Lemonade, which came out this past April, was also nominated for Best Music Film and Album of the Year at this year’s ceremony. She’s also up for Record of the Year, Song of the Year, Best Rock Performance, Best Pop Solo Performance, and Best Rap/Sung Performance; she won Best Music Video for 2016’s “Formation” before the telecast began.

In addition to being honored at the event, Beyoncé — who recently announced she’s pregnant with twins — also performed Lemonade cuts “Love Drought” and “Sandcastles” earlier in the show. See the full list of winners here.

Read the full transcript of her speech below.
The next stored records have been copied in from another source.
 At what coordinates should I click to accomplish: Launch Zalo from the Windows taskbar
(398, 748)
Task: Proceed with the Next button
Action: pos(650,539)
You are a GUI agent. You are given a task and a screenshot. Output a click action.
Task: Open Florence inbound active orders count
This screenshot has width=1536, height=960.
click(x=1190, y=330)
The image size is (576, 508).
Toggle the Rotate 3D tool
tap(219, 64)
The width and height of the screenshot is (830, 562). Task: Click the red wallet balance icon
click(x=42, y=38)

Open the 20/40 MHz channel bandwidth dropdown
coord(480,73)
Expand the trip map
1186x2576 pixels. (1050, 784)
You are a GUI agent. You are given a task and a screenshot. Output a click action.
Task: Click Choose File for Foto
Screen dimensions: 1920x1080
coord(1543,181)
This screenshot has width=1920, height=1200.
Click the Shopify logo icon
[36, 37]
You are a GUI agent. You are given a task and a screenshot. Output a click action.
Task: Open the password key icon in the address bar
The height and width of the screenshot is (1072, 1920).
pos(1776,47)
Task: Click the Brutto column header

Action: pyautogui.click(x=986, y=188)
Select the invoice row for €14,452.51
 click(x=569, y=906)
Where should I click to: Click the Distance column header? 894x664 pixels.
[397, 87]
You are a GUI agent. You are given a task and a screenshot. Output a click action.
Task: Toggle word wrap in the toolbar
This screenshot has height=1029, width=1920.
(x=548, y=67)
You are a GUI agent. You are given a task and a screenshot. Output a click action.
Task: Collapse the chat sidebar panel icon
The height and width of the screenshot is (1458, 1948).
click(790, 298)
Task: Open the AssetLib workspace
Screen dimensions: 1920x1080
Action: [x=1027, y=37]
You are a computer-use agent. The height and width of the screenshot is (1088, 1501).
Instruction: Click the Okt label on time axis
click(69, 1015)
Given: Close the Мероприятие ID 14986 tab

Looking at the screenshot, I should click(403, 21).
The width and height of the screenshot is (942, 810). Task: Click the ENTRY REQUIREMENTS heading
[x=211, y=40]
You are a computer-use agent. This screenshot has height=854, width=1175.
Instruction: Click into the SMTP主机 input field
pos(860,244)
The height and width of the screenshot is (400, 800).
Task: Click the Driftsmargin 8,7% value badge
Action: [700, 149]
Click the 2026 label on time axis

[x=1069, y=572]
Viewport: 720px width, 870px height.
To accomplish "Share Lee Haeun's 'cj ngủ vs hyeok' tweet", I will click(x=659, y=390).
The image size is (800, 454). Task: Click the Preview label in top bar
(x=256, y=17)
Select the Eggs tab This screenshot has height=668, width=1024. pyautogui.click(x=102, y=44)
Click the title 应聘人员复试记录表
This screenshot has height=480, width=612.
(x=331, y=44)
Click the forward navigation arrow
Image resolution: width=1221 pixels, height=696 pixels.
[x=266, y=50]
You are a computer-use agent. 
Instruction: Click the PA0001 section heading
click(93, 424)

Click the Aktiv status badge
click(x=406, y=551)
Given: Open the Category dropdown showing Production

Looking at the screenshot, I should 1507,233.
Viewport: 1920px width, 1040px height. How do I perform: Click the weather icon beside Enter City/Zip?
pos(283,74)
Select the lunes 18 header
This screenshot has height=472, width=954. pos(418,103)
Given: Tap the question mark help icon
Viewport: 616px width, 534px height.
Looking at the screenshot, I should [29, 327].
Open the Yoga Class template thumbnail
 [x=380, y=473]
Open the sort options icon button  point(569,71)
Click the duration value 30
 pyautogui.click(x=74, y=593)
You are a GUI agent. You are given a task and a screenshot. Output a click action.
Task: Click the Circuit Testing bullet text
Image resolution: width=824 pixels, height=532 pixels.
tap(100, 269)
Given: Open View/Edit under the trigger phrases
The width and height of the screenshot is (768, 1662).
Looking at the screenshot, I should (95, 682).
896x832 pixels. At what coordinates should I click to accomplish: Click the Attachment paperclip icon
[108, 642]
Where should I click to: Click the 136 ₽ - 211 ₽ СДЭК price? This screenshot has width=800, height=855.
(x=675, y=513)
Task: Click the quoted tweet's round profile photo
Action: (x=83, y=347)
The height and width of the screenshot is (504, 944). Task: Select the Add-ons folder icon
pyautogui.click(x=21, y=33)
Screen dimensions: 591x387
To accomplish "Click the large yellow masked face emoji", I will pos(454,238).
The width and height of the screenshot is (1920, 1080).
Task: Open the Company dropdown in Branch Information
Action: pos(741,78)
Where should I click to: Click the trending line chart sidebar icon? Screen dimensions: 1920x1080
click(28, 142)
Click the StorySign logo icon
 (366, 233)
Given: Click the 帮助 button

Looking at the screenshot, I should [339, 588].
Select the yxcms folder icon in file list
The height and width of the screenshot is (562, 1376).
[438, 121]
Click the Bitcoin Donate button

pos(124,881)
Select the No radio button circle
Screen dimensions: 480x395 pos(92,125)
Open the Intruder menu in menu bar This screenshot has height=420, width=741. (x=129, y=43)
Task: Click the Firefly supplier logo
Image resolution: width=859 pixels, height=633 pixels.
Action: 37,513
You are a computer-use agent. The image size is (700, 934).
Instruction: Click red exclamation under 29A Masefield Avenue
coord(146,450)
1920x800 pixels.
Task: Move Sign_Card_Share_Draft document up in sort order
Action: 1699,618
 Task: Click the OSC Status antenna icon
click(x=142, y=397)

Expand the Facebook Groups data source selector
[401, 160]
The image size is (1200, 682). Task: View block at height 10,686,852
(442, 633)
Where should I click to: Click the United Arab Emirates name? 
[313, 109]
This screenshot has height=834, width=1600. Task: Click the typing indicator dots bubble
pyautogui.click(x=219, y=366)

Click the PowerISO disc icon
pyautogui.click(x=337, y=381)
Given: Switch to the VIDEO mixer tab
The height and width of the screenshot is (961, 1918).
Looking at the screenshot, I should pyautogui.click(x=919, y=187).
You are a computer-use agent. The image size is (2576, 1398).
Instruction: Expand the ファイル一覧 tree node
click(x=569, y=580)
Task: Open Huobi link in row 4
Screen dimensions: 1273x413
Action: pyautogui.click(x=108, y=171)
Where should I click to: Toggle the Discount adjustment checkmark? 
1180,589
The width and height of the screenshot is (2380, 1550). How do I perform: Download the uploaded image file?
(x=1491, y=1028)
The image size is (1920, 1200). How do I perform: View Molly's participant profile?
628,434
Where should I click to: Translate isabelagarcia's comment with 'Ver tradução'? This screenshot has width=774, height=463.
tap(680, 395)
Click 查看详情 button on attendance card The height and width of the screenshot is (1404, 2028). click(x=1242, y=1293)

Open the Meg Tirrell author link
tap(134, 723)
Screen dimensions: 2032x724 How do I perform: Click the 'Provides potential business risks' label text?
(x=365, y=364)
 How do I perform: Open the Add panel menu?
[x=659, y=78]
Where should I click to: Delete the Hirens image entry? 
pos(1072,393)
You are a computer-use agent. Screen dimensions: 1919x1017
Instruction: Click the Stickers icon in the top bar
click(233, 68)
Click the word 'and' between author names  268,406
Thank you to the Grammy voters for this incredible honor. Thank you to everyone who worked so hard to beautifully capture the profundity of deep Southern culture. I thank God for my family, my wonderful husband, my beautiful daughter, my fans for bringing me so much happiness and support. We all experience pain and loss and often we become inaudible. My intention for the film and album was to create a body of work that would give a voice to our pain — our struggles, our darkness, and our history. To confront issues that make us uncomfortable. It’s important for me to show images to my children that reflect their beauty so they can grow up in a world where they look in the mirror, first through their own families, as well as the news, the Super Bowl, the Olympics, the White House, and the Grammys, and see themselves, and have no doubt that they’re beautiful, intelligent, and capable. This is something I want for every child of every race, and I feel it’s vital that we learn from the past and recognize our tendencies to repeat our mistakes. Thank you again for honoring Lemonade.